6. Brainstorm. Utilize the right team to accumulate a list of the best possible solutions for improvement to the system. Use an open, unbiased, non-group-think brainstorming approach to problem-solving to propose solutions to that single inefficiency impacting your bottom line.
7. Select optimal solution(s) for improvement. Ensure the best recommendations for system change are selected based on thorough cost-benefit analysis, and peer and stakeholder review. Provide a thorough and quantitative cost benefit analysis that prioritizes your list of best brainstorm ideas in the order of biggest impact to your bottom line.
8. Implement one change at a time. Implement any proposed change independently of any other changes to ensure any measured impacts are the result of this change alone.

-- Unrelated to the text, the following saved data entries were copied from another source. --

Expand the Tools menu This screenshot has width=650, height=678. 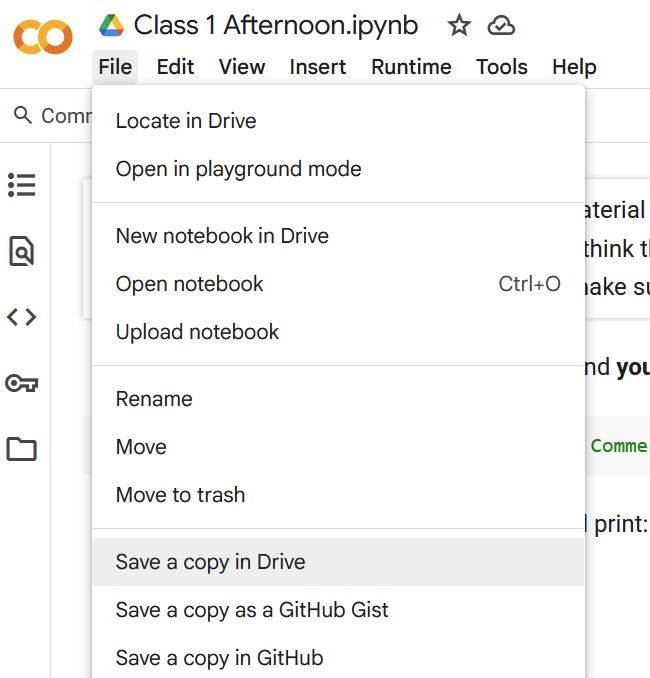pos(501,67)
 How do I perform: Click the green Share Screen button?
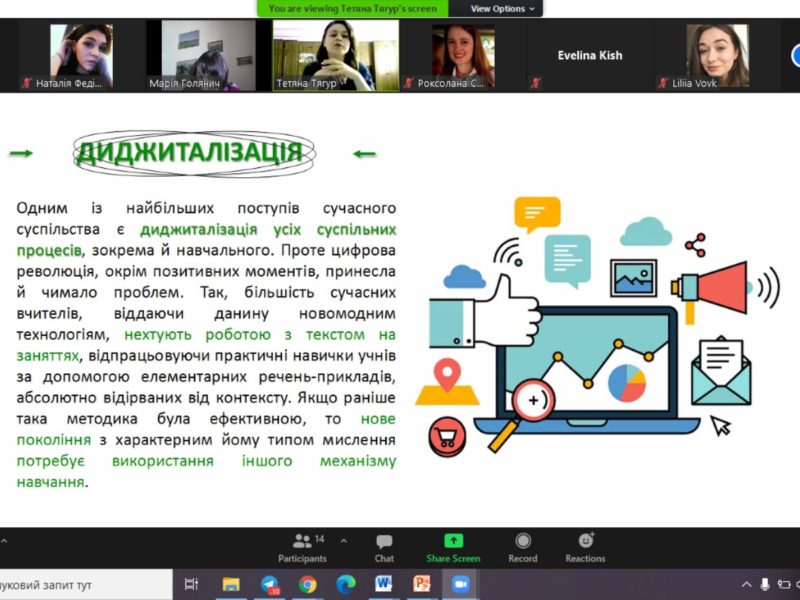pyautogui.click(x=453, y=546)
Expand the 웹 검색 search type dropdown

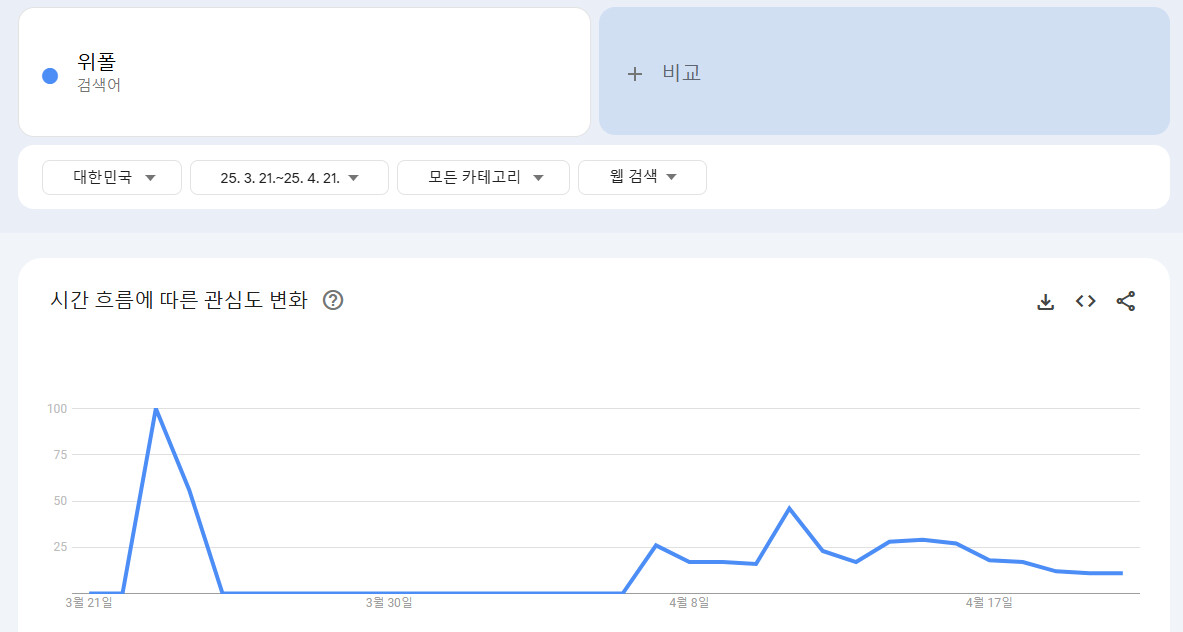pyautogui.click(x=642, y=177)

Simply put, you cannot know which ideas work unless you analyze each idea independently.
9. Sustain a culture of continuous improvement. Ensure that the inertia of success or failure does not stop a culture of continuous innovation and improvement. For CEOs and leaders within organizations to ensure this sticks, they must both promote and exhibit behaviors that encourage an innovative culture, as well as provide a simple process like these steps. This combination of both behavioral and process change in concert between employees and managers is what will ultimately ensure success. These steps are meant to form a feedback loop, whereby ideas are continuously flowing and vetted and thus, a culture of continuous improvement is born.
These 9 steps are meant to form a feedback loop, whereby ideas are continuously flowing and vetted and thus, a culture of continuous improvement is born.